AFAIK there is no such information. I've just spent a lot of time over the years figuring out MY rules of when to use isMoving and when not to. If you look back at the (many) threads discussing isMoving you'll find there isn't even agreement of what it actually DOES never mind when it should be used. All I know is that when I simulated YOUR problem HERE I got the same results as you, but taking out the "isMoving loops" caused Feedhold to work as expected HERE. I have a vague idea of WHY but I'd like to look at it more before offering my throat up to the wolves ;).

Cheers

Ian

897
This appears to be another one of several problems with Feedhold. (There's a bit of a history with bugs in Feedhold).

Mach changed at some point and is now able to queue "some number" of Code statements and execute them in order correctly WITHOUT while isMoving. Usually it doesn't matter though if you still put a while isMoving construct after each Code statement EXCEPT as you've found if you want to be able to feedhold. Taking out the while isMoving constructs should solve your problem.

Just to be clear, I am NOT saying you NEVER need a while isMoving, quite the opposite - it's just that a lot more thought has to be given to when to use them. i.e. they should NOT just be sprinkled about with a wing and a prayer.

Hope this helps

Ian

898
VB and the development of wizards / Re: XML file reader
« on: January 29, 2013, 03:48:06 AM »
 ;D

899
VB and the development of wizards / Re: XML file reader
« on: January 28, 2013, 09:10:01 AM »
Your XML is not particularly well structured (it way over uses attributes and unneccessarily uses different names for otherwise common elements) but here is a quicky example of iterating through each child (Row1, Row2 etc.) of the root node (Tabelle) and printing out the value of the "CNC_Speed" attribute of those child nodes.

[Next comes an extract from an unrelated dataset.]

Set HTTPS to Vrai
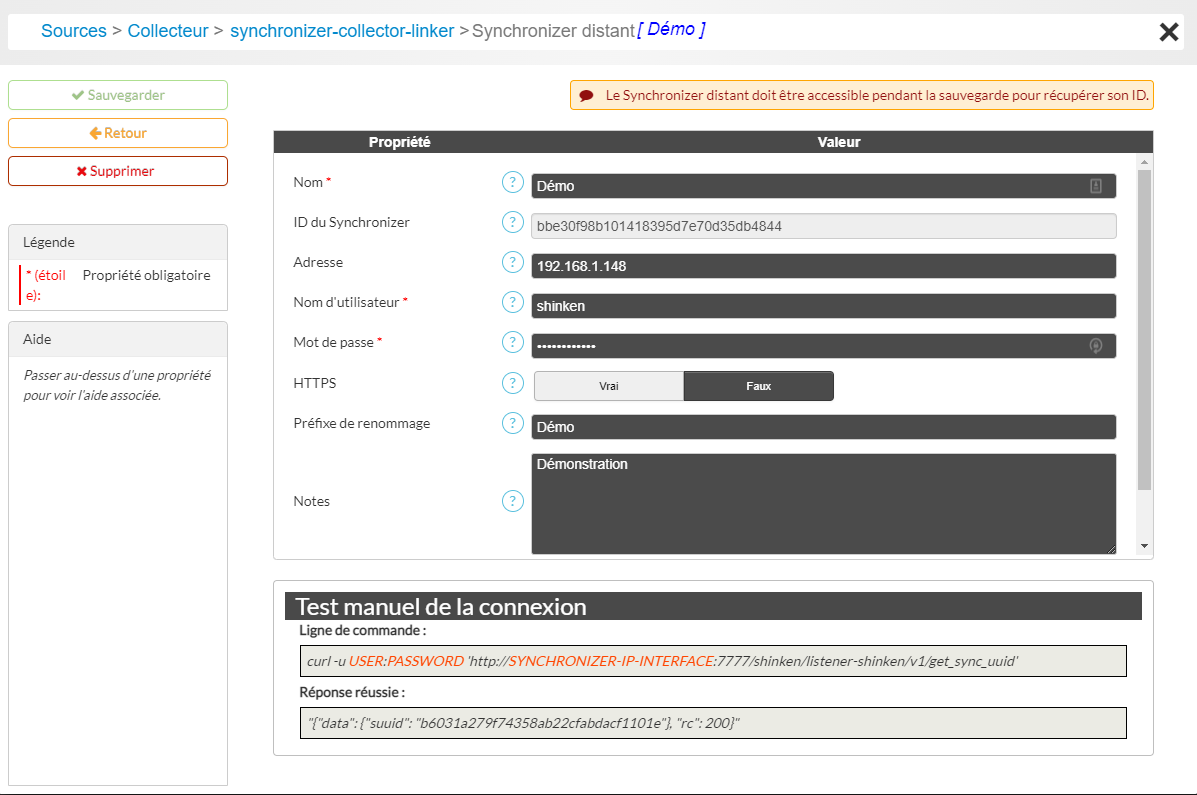Image resolution: width=1197 pixels, height=795 pixels. 608,386
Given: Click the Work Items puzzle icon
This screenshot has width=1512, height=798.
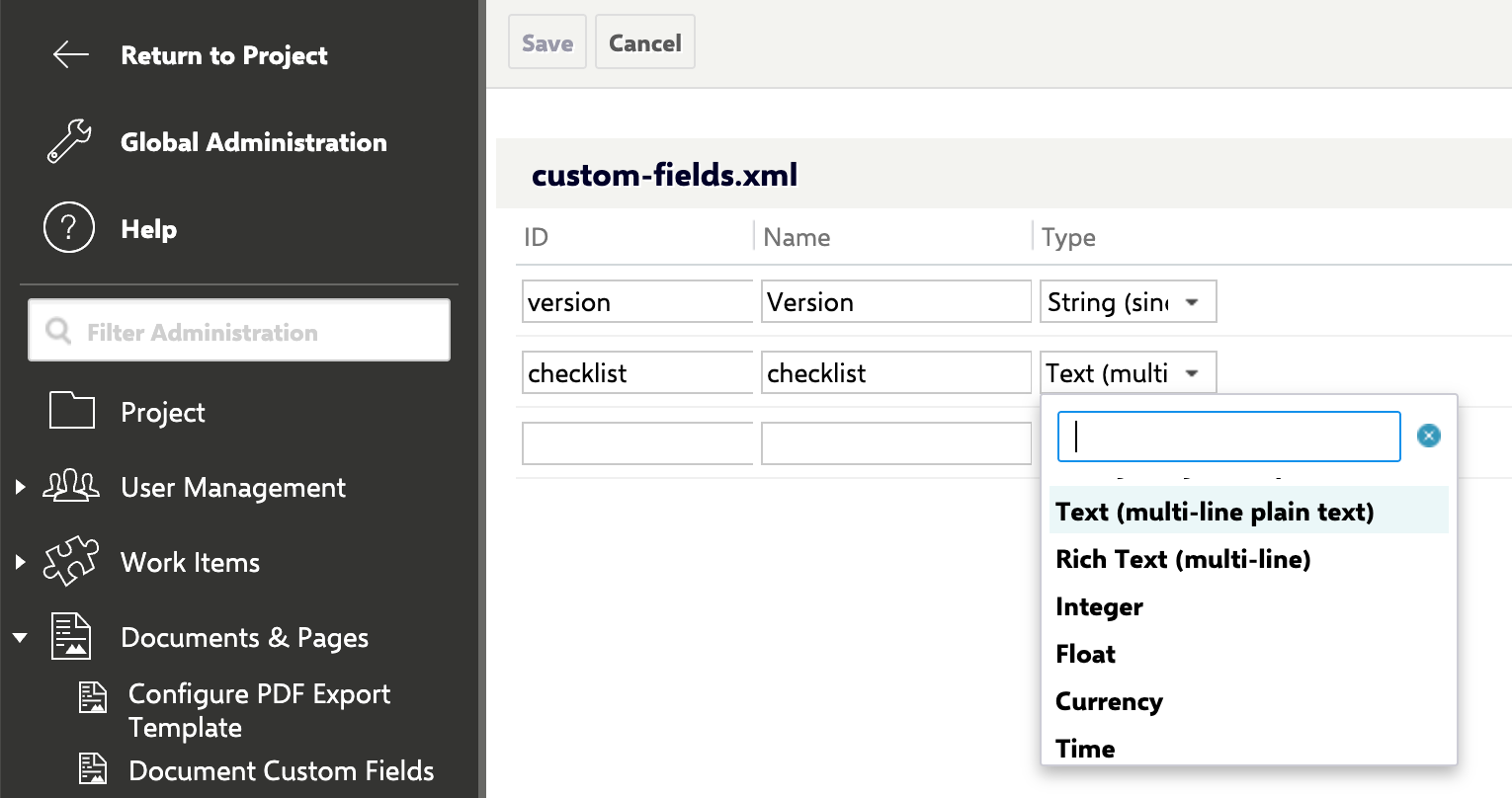Looking at the screenshot, I should [x=71, y=562].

Just copy it into the Mach CB editor, CHANGE the variable xmlFile TO THE FULL PATH/FILENAME OF YOUR XML and run. The values will display each second in the message DRO.

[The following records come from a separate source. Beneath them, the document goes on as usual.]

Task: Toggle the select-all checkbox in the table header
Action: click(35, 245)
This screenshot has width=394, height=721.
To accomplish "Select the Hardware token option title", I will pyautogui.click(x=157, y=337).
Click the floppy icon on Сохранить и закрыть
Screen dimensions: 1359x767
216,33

I've made no attempt at catching any errors so what you see is what you get  :o.

Code: [Select]
Option Explicit

Dim xmlDoc, xmlFile, xmlRows, i

'create a DOM
Set xmlDoc = CreateObject("Microsoft.XMLDOM")
xmlDoc.async = "false"

'load the xml
xmlFile = "Plasma_Data.xml"
xmlDoc.load (xmlFile)

'get all the children of the Tabelle element i.e. all the Row1, Row2 etc. etc.
Set xmlRows = xmldoc.selectSingleNode("Tabelle").childNodes

'loop through them displaying the CNC_Speed attribute
For i=0 To xmlRows.length - 1
  message xmlRows(i).getAttribute("CNC_Speed")
  sleep 1000 'so we can see them displayed
Next

'tidy up
Set xmlRows = Nothing
Set xmlDoc = Nothing

To season to taste google "XML DOM using VBScript" or similar.

Cheers

Ian

900
VB and the development of wizards / Re: XML file reader
« on: January 27, 2013, 09:20:54 AM »
Can't give you an example without seeing the structure of the xml you want to parse - post it and I'll do you a starter.